Advertising and Marketing Are Not Synonymous
The first thing to understand is that the words 'advertising' and 'marketing' are not synonymous. Many people use them interchangeably, but technically speaking, advertising refers to a specific promotional activity where a company shares product or brand information with a mass audience through general advertising. Marketing is the art and science of product generation, pricing products so that they sell, and promoting the products. Advertising is one subset of promoting products.
Get to Know Your Customer
Before sitting down to generate a list of marketing and advertising ideas, think about the best customers for your company. If you run a small business, chances are good you already know a lot about your customers. Make a list of key characteristics such as:
- Gender
- Age
- Where they live
- Shopping habits
- What problem they want to solve or why they like your product
If you have a customer database, consider investing in a program or a consultant to analyze the customer data on your file and developing an ideal customer profile based on existing data. Such data is invaluable to make decisions for advertising programs.
Where to Promote Your Business
When you know your customer, you'll know where to promote your products and services. Consider this example. A gift shop on Main Street, in Small Town USA, knows that it's best customers are women ages 40 and up. It's best selling products are gardening gifts such as fanciful bird houses, gardening gloves, painted flower pots and wind chimes. Such a shop may consider advertising:
- In the local Small Town newspaper to capture local traffic
- In the special Mother's Day and Gardening sections of the Major City newspaper
- On local radio stations with short :15 and :30 second spots
- Online using local, targeted keyword search
- Using direct mail postcards
- Email marketing
- Fan page on Facebook and social networking messages
Such a small local shop should leave a notebook out on the counter and invite customers to sign up for the mailing and email list. Simple programs such as Vertical Response and Constant Contact offer an affordable way to conduct email marketing for small business; postcard marketing offers a quick, affordable and easily produced method of direct mail.
Pulling Together a Marketing Plan
No matter what the size of your business or the products and services you sell, a marketing plan is a very useful tool. Such a plan guides you and your employees through the seasons of the year in the marketing activities to undertake each month.
Use these ideas for potential marketing and advertising activities:
- Direct mail: postcards, catalogs, letters, self mailers, direct mail packages, newsletters
- Email marketing: advertising emails, customer newsletter (use only opt-in lists or lists your customers voluntarily sign up for)
- Inserts: you can print flyers and pay magazines to insert them into the shrink wrap or inside the magazines. Contact the magazine's advertising department for information and availability.
- Online advertising: online phone directory-Yellow Pages type advertising, paid search, natural search engine optimization. (All companies should have a website in today's world, even if they serve local walk-in traffic only, such as a restaurant, since people search online for information about businesses.)

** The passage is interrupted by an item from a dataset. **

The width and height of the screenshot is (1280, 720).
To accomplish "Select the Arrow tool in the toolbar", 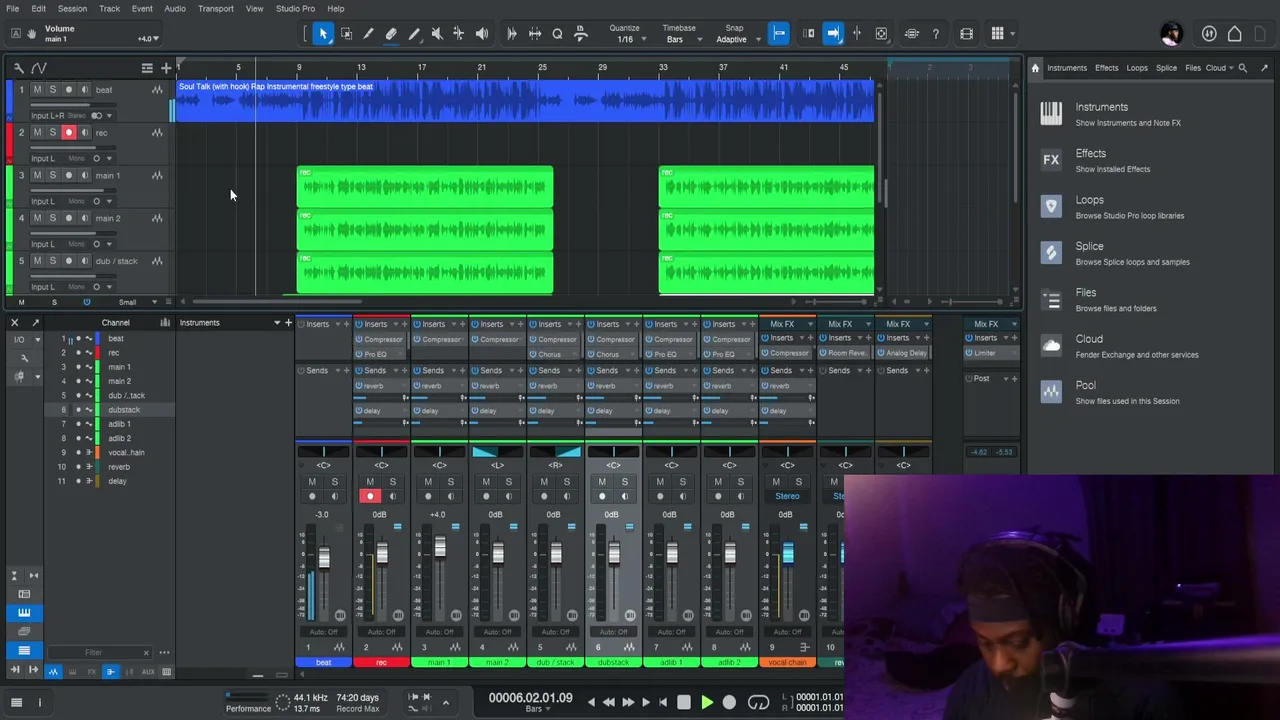I will 323,34.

- Social networking: Facebook fan pages, Twitter, blogs, podcasts, MySpace, LinkedIn, other
- Print advertising: local, regional and major city newspapers; local and national magazines; regional supplements of national magazines
- Billboards: highway billboard, train station billboards, bus kiosk advertising
- Event marketing: hold an event in your retail store or attend a trade show or industry conference
- Radio: radio commercials, sponsorship of shows
- Television: expensive but may be possible for some businesses - commercials, paid sponsorship, paid infomercial
- Communications: public relations, press releases, article marketing, blogging, blog publicity
Choosing the Tactics
Now go back to your customer profiles and list of characteristics of your customers. Using your list, look at the list of marketing ideas. As you figure out which ones to try, make sure the target audience matches your customer profile. For example, look at the demographics information found in the advertising packets newspapers, magazines, and radio stations share with potential advertisers about their audience members. If the demographics match or are at least close, consider adding this to your marketing and advertising tactics.
How will you know if they work? If you use any direct marketing method such as email marketing or direct mail, you can track and measure the response. Other methods may yield responses in terms of increased foot traffic to your store, visitors to your website, and sales.